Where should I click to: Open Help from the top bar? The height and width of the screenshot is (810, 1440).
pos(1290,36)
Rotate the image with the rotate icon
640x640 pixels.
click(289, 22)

---

_WHAT YOU SHOULD DO_:
Rewrite all of the data above as a numbered list, omitting any blank lines.

_THE RESULT_:
1. Where should I click to: Open Help from the top bar? The height and width of the screenshot is (810, 1440).
2. pos(1290,36)
3. Rotate the image with the rotate icon
4. 640x640 pixels.
5. click(289, 22)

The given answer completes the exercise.